◆ Task directions
Your answer should be one number: the count of lines in the data below that include "agent".

── Supplied data ──

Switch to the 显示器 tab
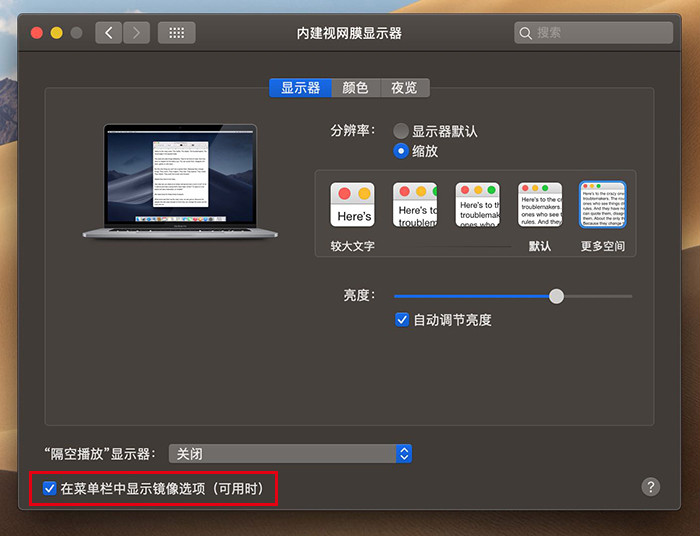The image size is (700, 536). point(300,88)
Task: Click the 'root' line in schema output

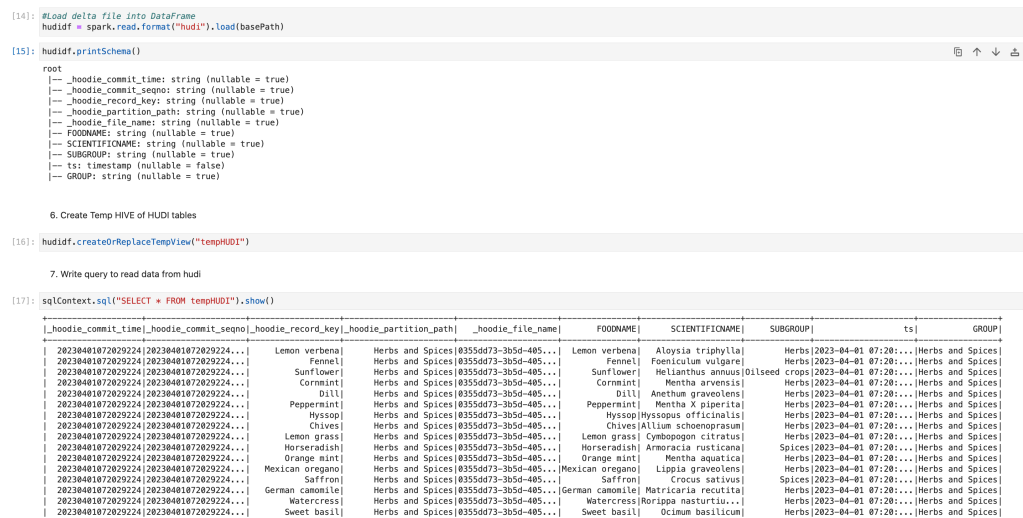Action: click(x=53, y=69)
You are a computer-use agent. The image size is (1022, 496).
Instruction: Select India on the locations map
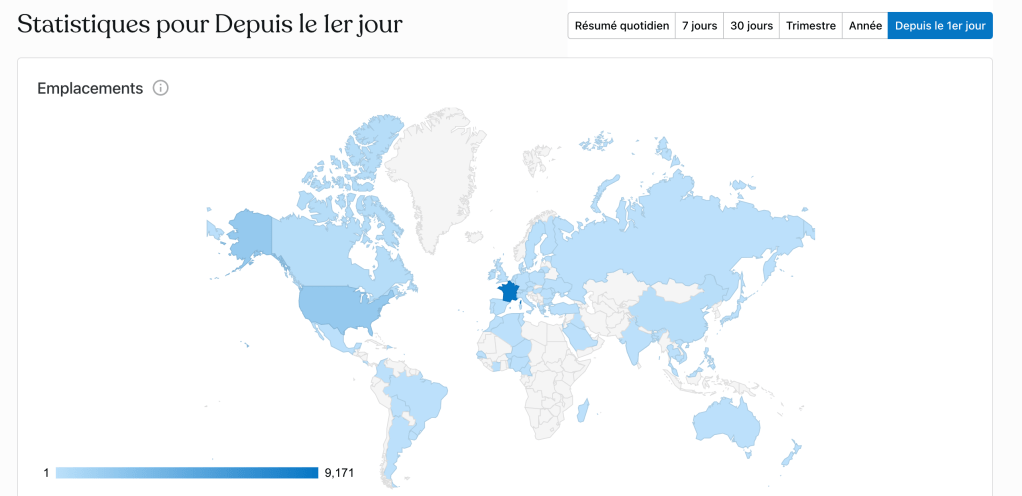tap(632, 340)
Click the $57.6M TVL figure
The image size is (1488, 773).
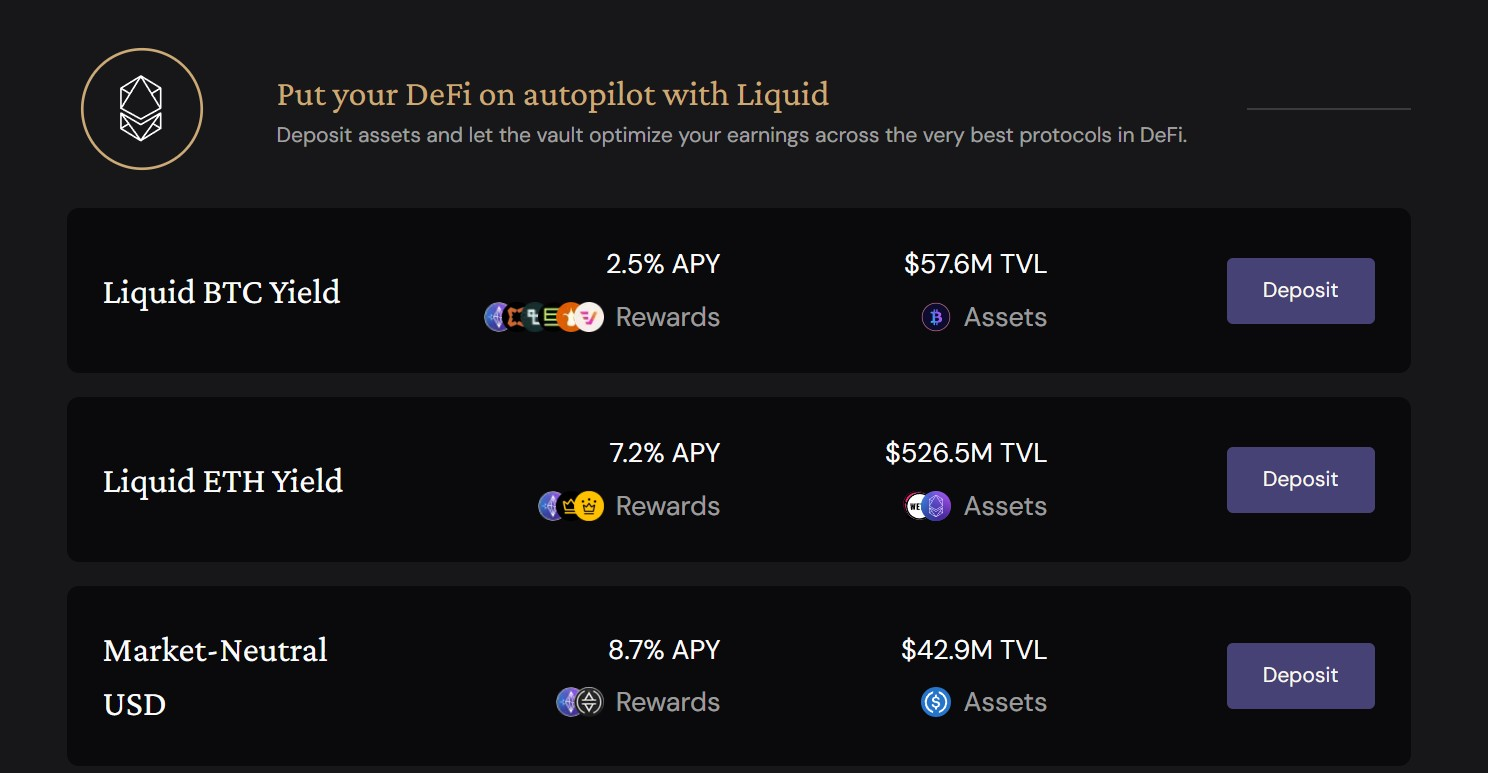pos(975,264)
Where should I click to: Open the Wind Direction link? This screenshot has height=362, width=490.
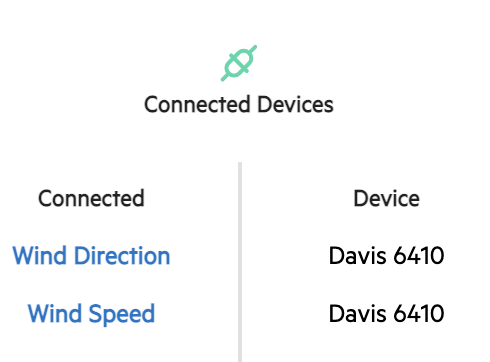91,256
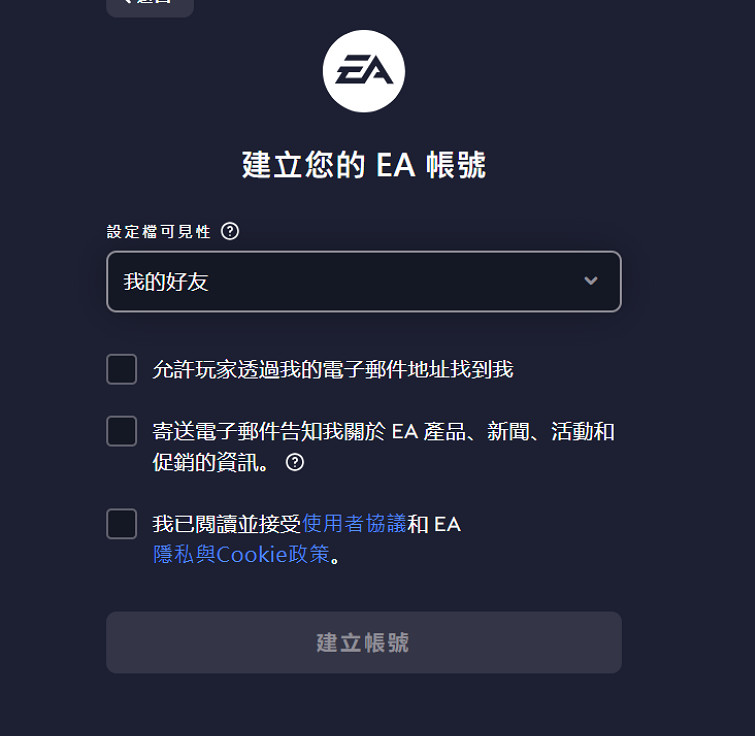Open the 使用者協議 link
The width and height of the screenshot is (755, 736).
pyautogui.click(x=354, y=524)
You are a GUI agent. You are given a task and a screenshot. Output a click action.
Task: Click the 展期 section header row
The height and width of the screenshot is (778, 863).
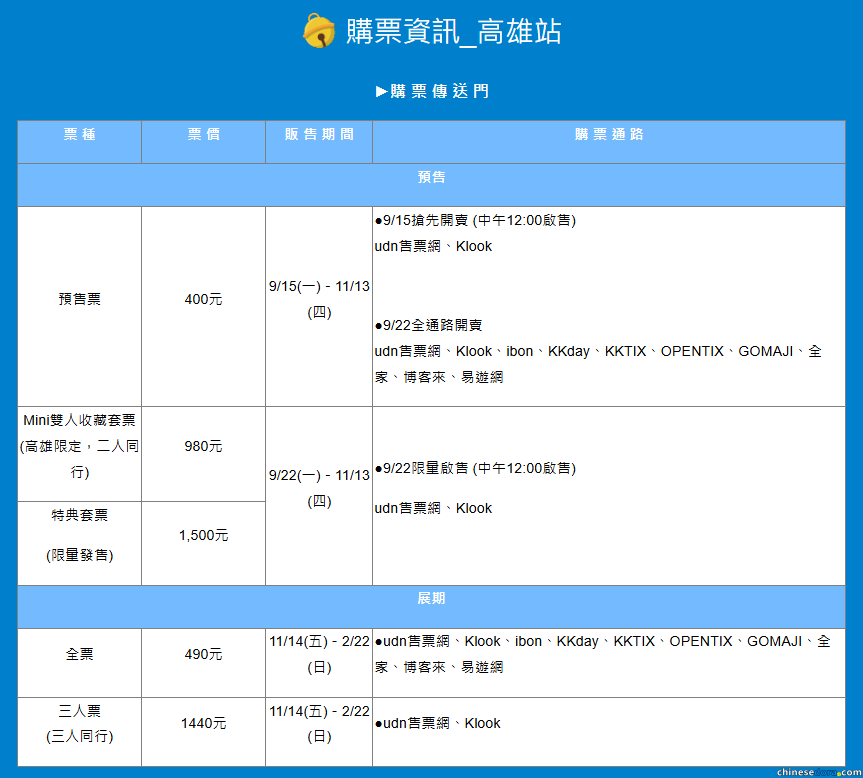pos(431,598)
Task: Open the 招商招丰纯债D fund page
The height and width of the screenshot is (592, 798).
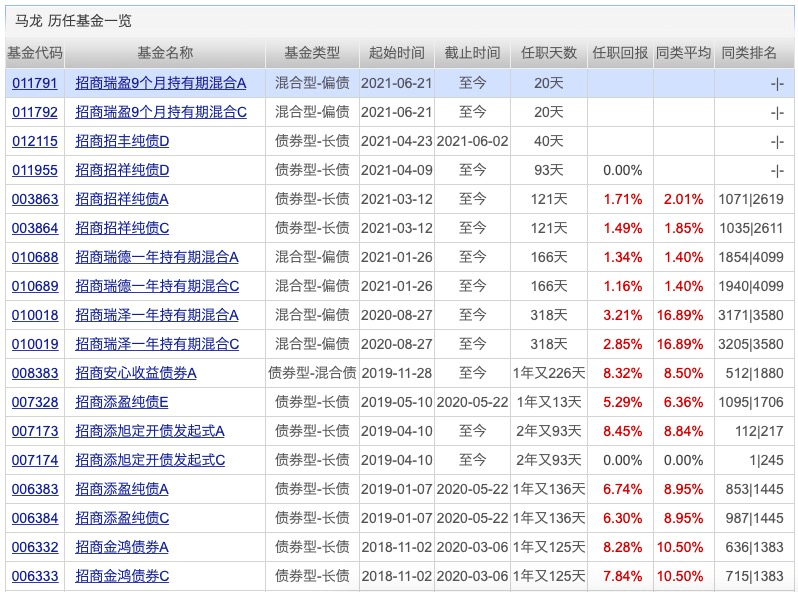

───

◆ Response box
2